The impact of my first experiences with gaming

I was very young when I first played a video game – around two or three years old. It remains one of my oldest memories, one of my first, formative thoughts of the world.

Many children my age had favourite toys, or imaginary friends. Things they adored, that came alive with their own unique understanding.

As a girl growing up with rapidly emerging technology in the 80s, video games were mine.

Those early days

Games back then required more than a little imagination. Those hazy shapes on the screen that were meant to represent people, or vast buildings, or the tiniest item. Not everything was particularly clear. You bought lots of second hand games, you traded games with friends, you didn’t always have the manual or the context for the game you were playing. Picking up a video game then required a little lateral thinking, as few things were obvious.

The only thing that was verbatim was the sense to experiment and discover, to share, compare and learn by doing. These old, almost nostalgic gaming traits are the biggest gift that gaming has given me. They are the tools I have carried with me into adulthood. As a child I saw a beautiful magic in gaming, as I got older I wanted to understand how my consoles and computers worked, how they were made. Video games were the first things to ignite a spark of imagination in my very young mind. Many things came after, but it was that first, very powerful feeling that forged me through the years to come.

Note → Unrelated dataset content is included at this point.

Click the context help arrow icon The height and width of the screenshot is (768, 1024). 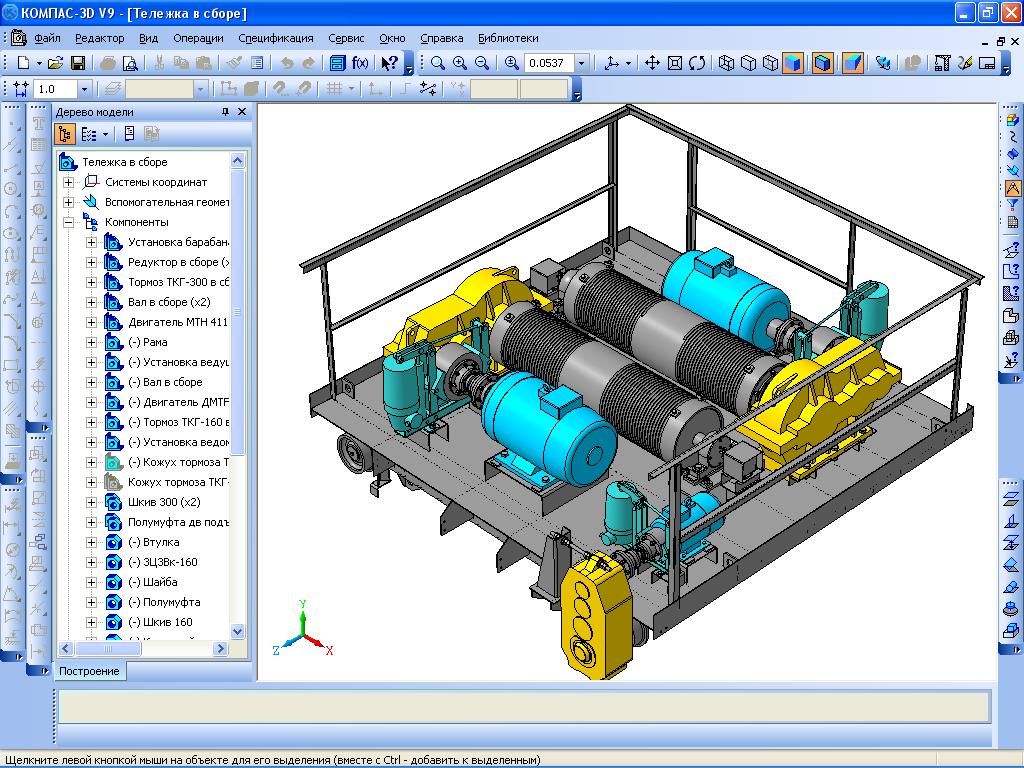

Even back then I remember being enraptured by the interactively gaming posed, the promise of what would only improve and get better. I became even more fascinated when I realised that not everyone shared this view – that my parents and siblings found the process confusing or bewildering. This same galvanising feeling of inspiration protected me each time my love of video games was misunderstood, or each time I failed in a game. Video games did look basic back then, but they were also much more difficult. Both of these concepts developed my youthful patience.

I have and always will find it liberating for this reason. As a child video games were profoundly personal experience, a puzzle, an oddity, a secret. It was always seen in that way by others, but never by me.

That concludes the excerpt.